AC/DC: LIVE AT RIVER PLATE (2012)
1) Intro; 2) Rock'n'Roll Train; 3) Hell Ain't A Bad Place To Be; 4) Back In Black; 5) Big Jack; 6) Dirty Deeds Done Dirt Cheap; 7) Shot Down In Flames; 8) Thunderstruck; 9) Black Ice; 10) The Jack; 11) Hells Bells; 12) Shoot To Thrill; 13) War Machine; 14) Dog Eat Dog; 15) You Shook Me All Night Long; 16) T.N.T.; 17) Whole Lotta Rosie; 18) Let There Be Rock; 19) Highway To Hell; 20) For Those About To Rock (We Salute You).
Throughout the later stages of their career, AC/DC have taken good care of ensuring a steady flow of live videos — beginning with 1992's «classic» Live At Donington — but it has been 20 years now since they last released a live audio album, and the reasons are obvious: since most AC/DC shows sound exactly the same way, the only proper way to «relive» an AC/DC show is through the appropriate picture. Basically, what good is a live Angus chord when unaccompanied by an Angus grimace? And how are we supposed to tolerate the irritating gurgling produced by Brian Johnson's larynx if we do not simultaneously get to watch him fist-pumping the air, in that ever-present working man wife-beater?
So the natural question is — why did they finally decide to combine the release of this live show, filmed and taped in December 2009 at a Buenos Aires stadium, with a 2-CD audio release? Can there be anything special about this performance? Are AC/DC finally, almost fourty years into their career, going to give us a big surprise? Yes, they are... with a seventeen-minute performance of ʽLet There Be Rockʼ. Bet you didn't see that one coming.
No, of course not. The only reason for the existence of Live At River Plate is to act as a reminder — it has now been thirty years since these guys came back in black to us, and they are still here, and they are still kicking the same old ass. To be honest, they do not kick it quite the same way — not so much age, as basic stage professionalism has set in, and even the wildest of the wildest of Angus' ecstatic outbursts seem more disciplined and «ingrained» than they used to be. But that is probably inevitable: the important thing is, the lads prove the point — not only do they not sound in the slightest like old relics, but, on the contrary, the old war machine is still well-oiled and running faster and tighter than ever. Plus, of course, all the technological benefits of modern production — guitars, drums, bass, vocals, everything sounds cleaner and more distinct than ever before. Nothing but the best for these guys — well, you'd probably have a right to nothing but the best, too, after spending fourty years in the business.

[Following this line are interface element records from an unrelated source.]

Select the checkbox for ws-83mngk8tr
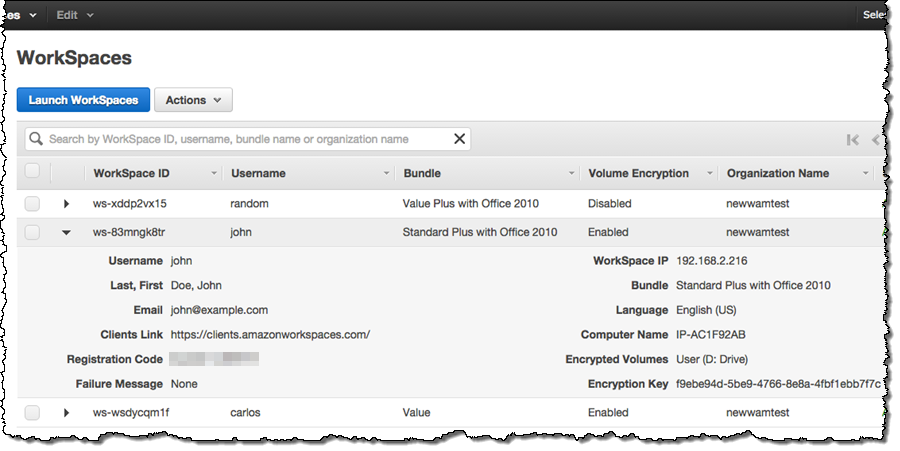900x451 pixels. [32, 233]
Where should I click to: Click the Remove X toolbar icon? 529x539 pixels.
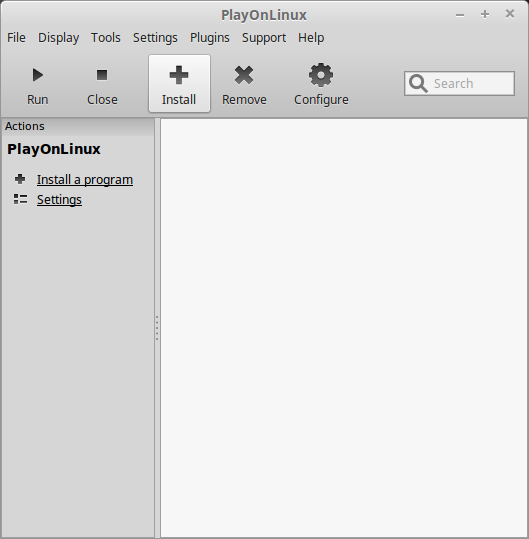tap(244, 75)
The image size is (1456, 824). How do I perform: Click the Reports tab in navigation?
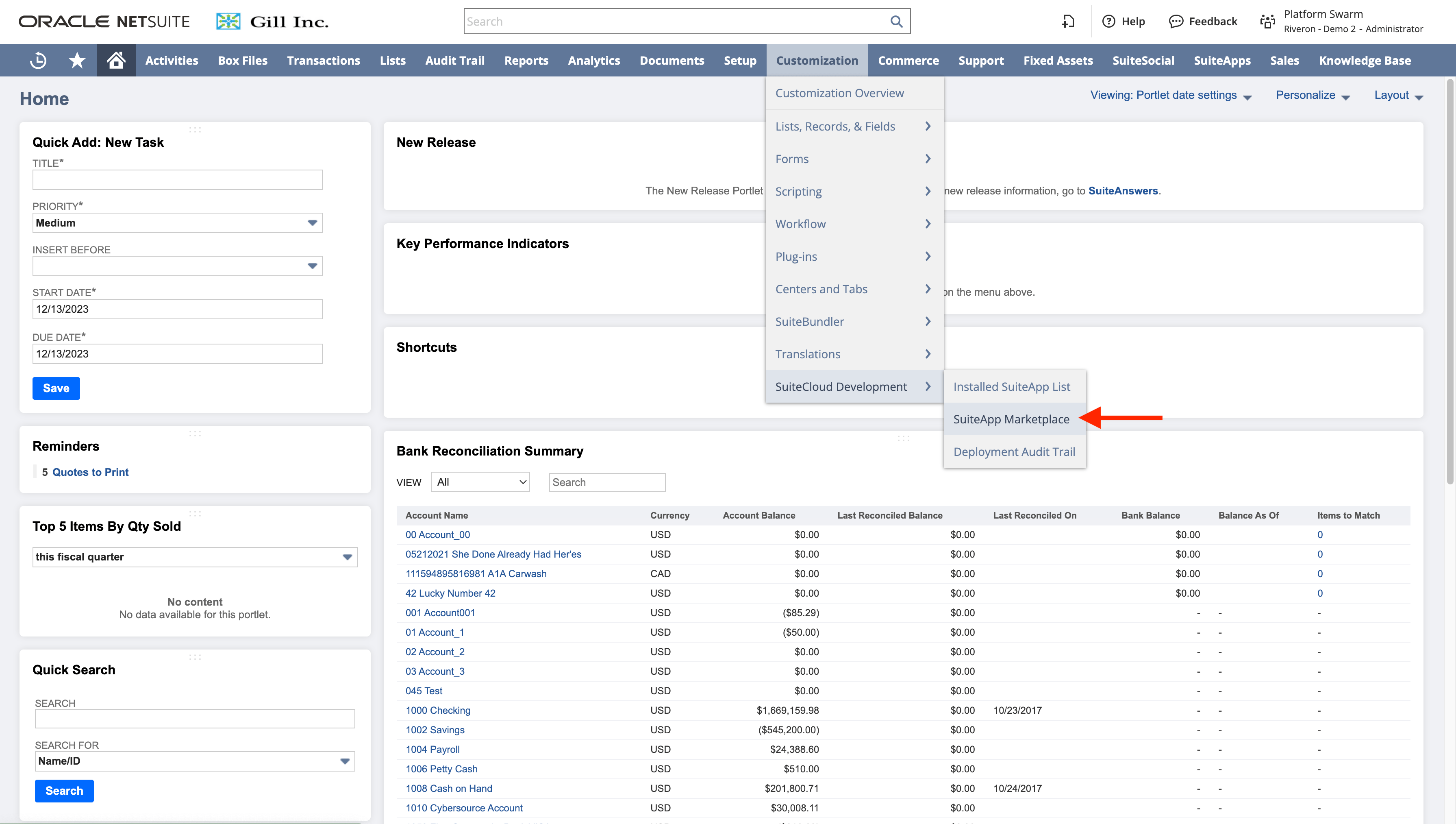tap(526, 60)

All of which, of course, guarantees one and exactly one listen to the album, upon which you may safely return it to your local library or collector's shelf. The fact that they decided to include recordings from one show only (actually, three nights were involved, but these are petty details) gives this better continuity and authenticity than the Live album from 1992, but also surmises the inavoidable — most of the songs are well-known crowd pleasers; in fact, 12 out of 19 songs overlap with Live, with 4 others played from the latest studio album — essentially, only the decision to bring back to life ʽShot Down In Flamesʼ and ʽDog Eat Dogʼ comes across as mildly surprising, and not particularly indicative of the whole atmosphere.
So what is there to comment upon? Brian Johnson's voice is in good form for his age, proving that the studio feats of Black Ice were not performed by a fake (but we trust the band on that one — if we stop trusting AC/DC, what else is there remaining in the world to trust?). The Young brothers remain reliable warhorses. The Argentinian audiences are enthusiastic to the core (after all, for most people in the world, AC/DC is the next best thing to soccer, and some don't even see the difference all that well). Angus does his striptease thing on ʽThe Jackʼ, which only works for the video — on the audio, the unsuspecting novice simply gets to wonder what the hell it is that makes the people go ga-ga as the band is simply pushing a melody-less 12-bar structure on them for ages. The new songs mesh in well with the old stuff (although I, for one, would love to hear ʽAnything Goesʼ for a change). The 17-minute jam on ʽLet There Be Rockʼ is overcooked beyond mercy, but at least most of it is set to the song's general frantic pace, so feel free to indulge your inner headbanger until the head finally falls off.
In short, the universe still stands, so, if anything, a two-hour long listen to Live At River Plate is simply a good remedy against the hidden menace of the Mayan calendar for those who think they might need one. Global financial crisis? Arab Spring? Justin Bieber? Go on, take one more bite of AC/DC — add some much-needed stability to your life. Even in the 21st century, some things never change, and that's cool by me.